Exercise aim
Copy out every row below with each occurrence of "screenshot" changed to "screen capture", keeping everything else the same. Leave the pictures out of your version.

+===+

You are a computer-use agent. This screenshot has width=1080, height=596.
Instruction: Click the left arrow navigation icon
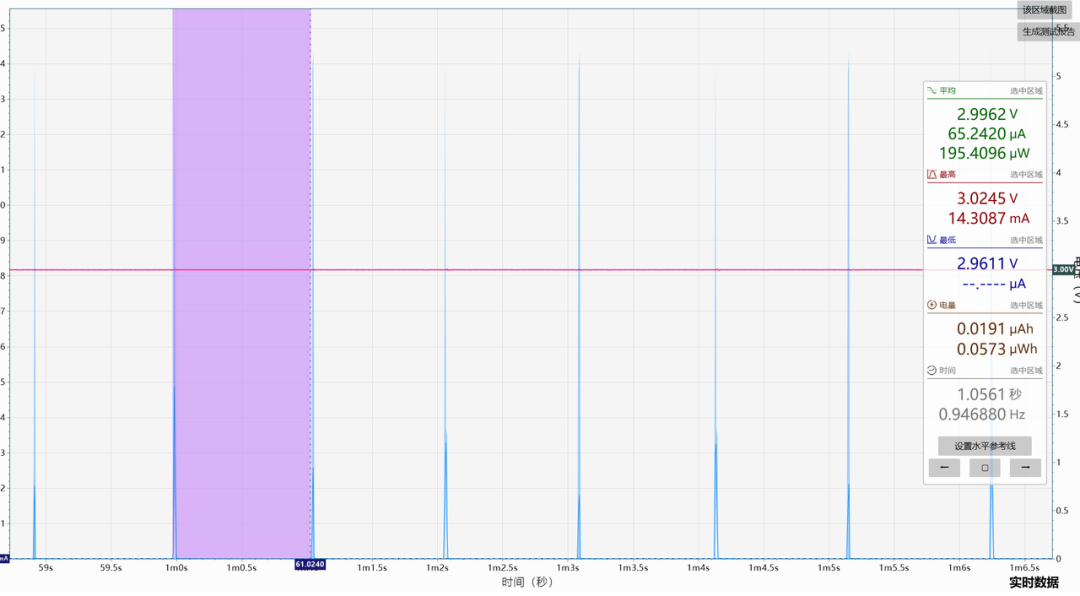[944, 467]
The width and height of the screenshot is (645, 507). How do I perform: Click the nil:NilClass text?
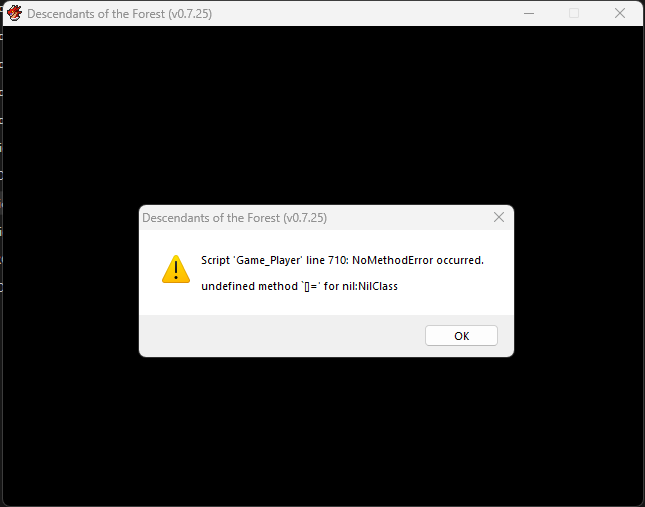[x=370, y=286]
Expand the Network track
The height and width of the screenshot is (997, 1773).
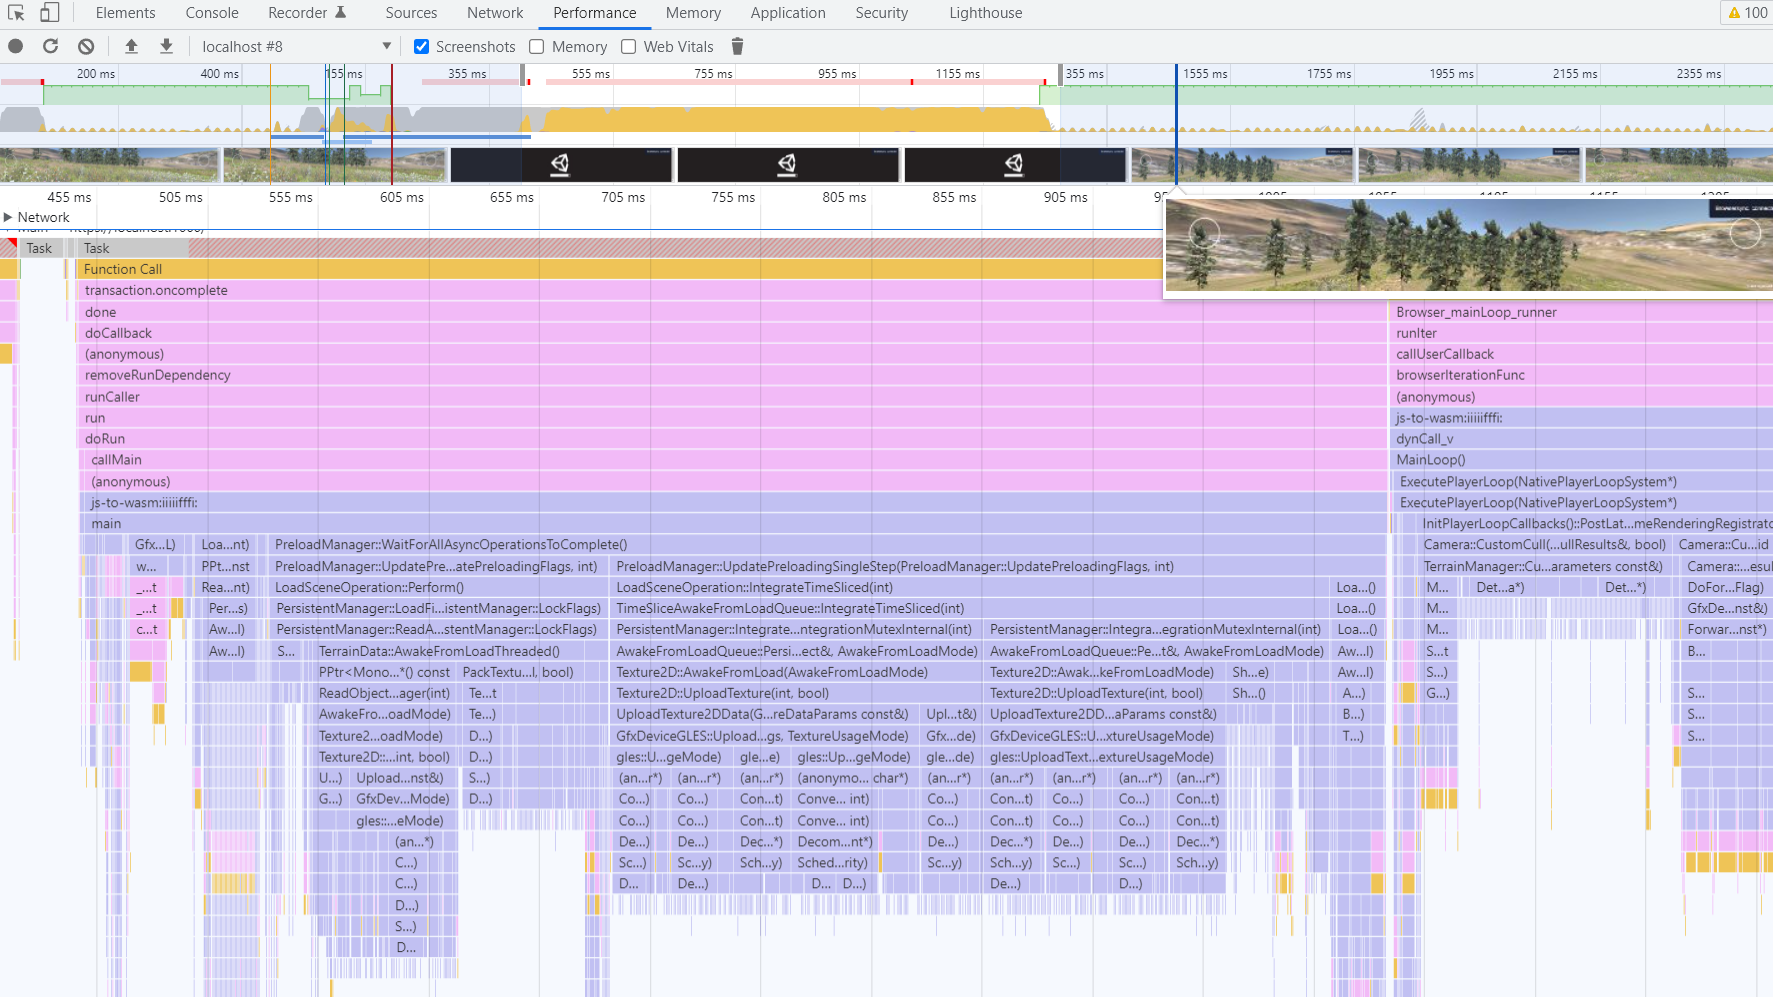point(9,217)
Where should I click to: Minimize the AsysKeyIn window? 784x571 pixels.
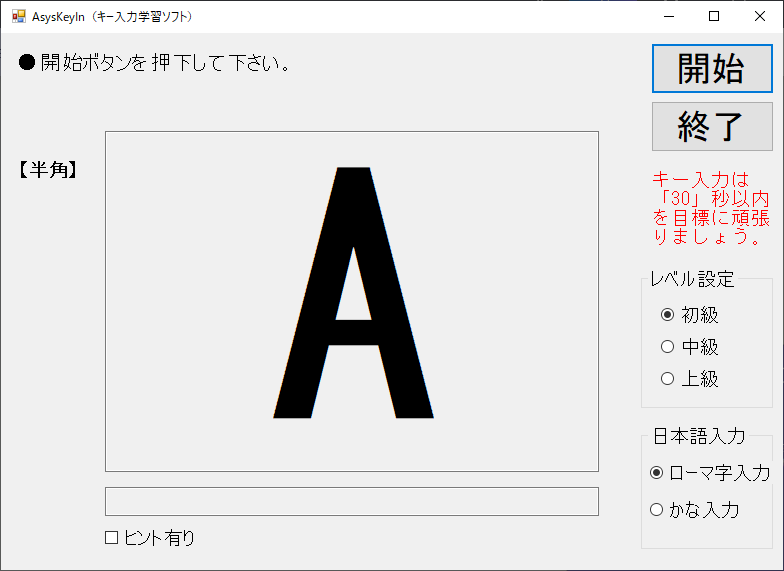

+===+

Final result
You are a computer-use agent. This screen capture has width=1080, height=596.
Instruction: Click the left arrow navigation icon
[944, 467]
The width and height of the screen capture is (645, 507). How do I perform: Click the nil:NilClass text?
[x=370, y=286]
Expand the Network track
The height and width of the screen capture is (997, 1773).
point(9,217)
Where should I click to: Minimize the AsysKeyIn window? 784x571 pixels.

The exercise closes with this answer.